Rep. Ed Trimmer, a Democrat from Winfield, supported Ballard’s amendment, saying there are better uses for the money.
“The only way out of (the sex predator program) is to die,” Trimmer said. “We don’t send people out.”
Ballard’s amendment failed, but another amendment offered by Rep. Jim Ward that would require legislative approval for the governor to privatize the state hospitals passed.
Ward, a Democrat from Wichita, also attempted to attach an amendment requiring legislative approval for the governor’s office to move forward on a plan to combine Medicaid waivers for home and community-based services for Kansans with disabilities. It was voted down.
The budget passed Thursday now goes to the Senate. It barely patches a projected deficit for the current fiscal year and leaves a small projected cushion for the fiscal year that begins in July.
But it may be revised again after new tax revenue projections are released in April, and Ryckman assured House members they’d also get a chance to vet 105 money-saving recommendations from a hired consulting group in the coming months.
“We’re just getting started,” Ryckman said.

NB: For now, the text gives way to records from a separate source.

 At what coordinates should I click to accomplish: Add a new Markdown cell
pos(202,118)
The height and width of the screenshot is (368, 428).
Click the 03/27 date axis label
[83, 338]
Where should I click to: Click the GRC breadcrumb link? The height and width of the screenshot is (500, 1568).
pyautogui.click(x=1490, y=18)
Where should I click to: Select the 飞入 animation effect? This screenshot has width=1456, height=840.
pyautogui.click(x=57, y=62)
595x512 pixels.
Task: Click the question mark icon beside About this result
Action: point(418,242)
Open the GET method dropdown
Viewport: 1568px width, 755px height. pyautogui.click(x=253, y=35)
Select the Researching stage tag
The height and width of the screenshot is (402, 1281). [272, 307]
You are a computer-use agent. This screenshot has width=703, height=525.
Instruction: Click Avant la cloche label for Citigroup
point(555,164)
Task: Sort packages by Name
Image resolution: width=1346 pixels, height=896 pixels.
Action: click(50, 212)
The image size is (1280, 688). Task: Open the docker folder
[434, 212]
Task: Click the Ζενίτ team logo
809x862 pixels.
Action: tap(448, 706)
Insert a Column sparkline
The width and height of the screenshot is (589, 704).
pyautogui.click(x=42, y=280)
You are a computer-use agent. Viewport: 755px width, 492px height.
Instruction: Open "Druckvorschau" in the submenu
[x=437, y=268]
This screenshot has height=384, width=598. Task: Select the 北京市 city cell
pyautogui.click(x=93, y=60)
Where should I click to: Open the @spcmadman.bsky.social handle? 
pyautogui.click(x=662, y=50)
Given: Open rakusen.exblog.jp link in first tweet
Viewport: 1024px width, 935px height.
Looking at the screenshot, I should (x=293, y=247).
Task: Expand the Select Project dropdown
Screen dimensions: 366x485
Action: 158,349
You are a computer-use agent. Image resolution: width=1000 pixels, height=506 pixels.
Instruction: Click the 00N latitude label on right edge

The budget agreement is also subject to revision to meet a Kansas Supreme Court ruling Thursday on school finance. That ruling requires the Legislature to spend $54 million or more by June 30 to provide more equitable K-12 education or risk closing public schools.
Democrats said Gov. Sam Brownback and the conservative Republicans who lead the Legislature had mismanaged the state into a perpetual financial crisis stemming from a controversial 2012 income tax plan.
Moderate Republicans also expressed concern about the ongoing budget woes and the use of fee sweeps and other one-time patches to the state’s annual deficit.
Rep. Tom Moxley, a Republican from Council Grove, said he was “truly astonished” that the House had voted to expand the governor’s authority to make unilateral spending cuts and predicted “huge negative consequences” because of it.